Brian Crowder crowder at fiverocks.com
Wed Feb 11 13:36:37 PST 2004

The real question for game developers, though, is "what is the latency 
of -one- transaction?".  A 200-600ms (and that would be pretty -good- in 
my experience) turnaround time (plus additional time to communicate over 
the network) before I can see the stats of an item in my inventory is 
unacceptable.  The degree to which we cache different types of data for 
the database, though, depends on what that latency demand is.  Some data 
is "cached" on the client, so that it can be interacted with 
near-instantaneously.  Some data is cached on the server, some data is 
cached in memory by a process -near- the server (memcached? or some 
custom service), some data is cached by the DB server itself, and some 
data (can I get an amen?) is actually read from disk by the DB server, 
before being available.

It's largely up to you to decide which is which, and how often each 
"cache" is updated, as well as to decide how authoritative each cache 
is.  Obviously, the client has no authority, and everyone up to the DB 
server itself will have varying amounts of authority.  Often, in fact, 
the DB (oracle or whatever) is probably wrong about what the state of 
the world is.  The less wrong it is, the better, since it will probably 
be the authority again if your game crashes.

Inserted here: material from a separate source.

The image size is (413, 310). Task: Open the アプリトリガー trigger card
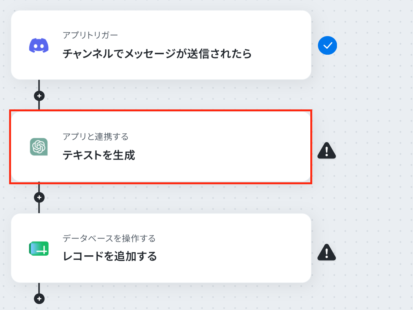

The reason a lot of the discussion on this thread, thusfar, has perhaps 
led you to think we're calling DBs ineffecient or slow is because, for 
the real-time demands of a guy who needs to use his rocket-launcher to 
kill a baddie or die if he's too late, a DB query to find out if he HAS 
a rocket-launcher and enough ammo to use it, is unacceptably slow. 
(That's an exaggeration, especially for less-twitchy RPG games, but the 
parellels exist).

-- Brian

Arcus wrote:
> Having worked with many commercial database management systems, I can assure
> you that they are quite capable of handling information efficiently and
> quickly. To back this up, here is a link to some transaction counts for some
> of the major commercial players:
> http://www.tpc.org/tpcc/results/tpcc_perf_results.asp
> Now, those are commercial systems and probably aren't going to be used by
> someone developing a hobby game or free MUD, but it does indicate how viable
> DB systems are for real time transaction processing. Most if not all major
> commercial MMORPGs rely heavily on DB transactions and are typically running
> off higher end databases and servers. Even scaling these numbers back will
> provide very good transaction numbers for some of the cheaper DBs such as
> Sql Server.
> But as with all things, your mileage may vary. It is all going to come down
> to the tasks you are trying to accomplish and the architecture you are
> striving for. I think that the number of good solutions to the problem are
> great and quite varied. But even the best solution is no good if you don't
> have the resources to implement it. Anyway, I hope this has proven useful.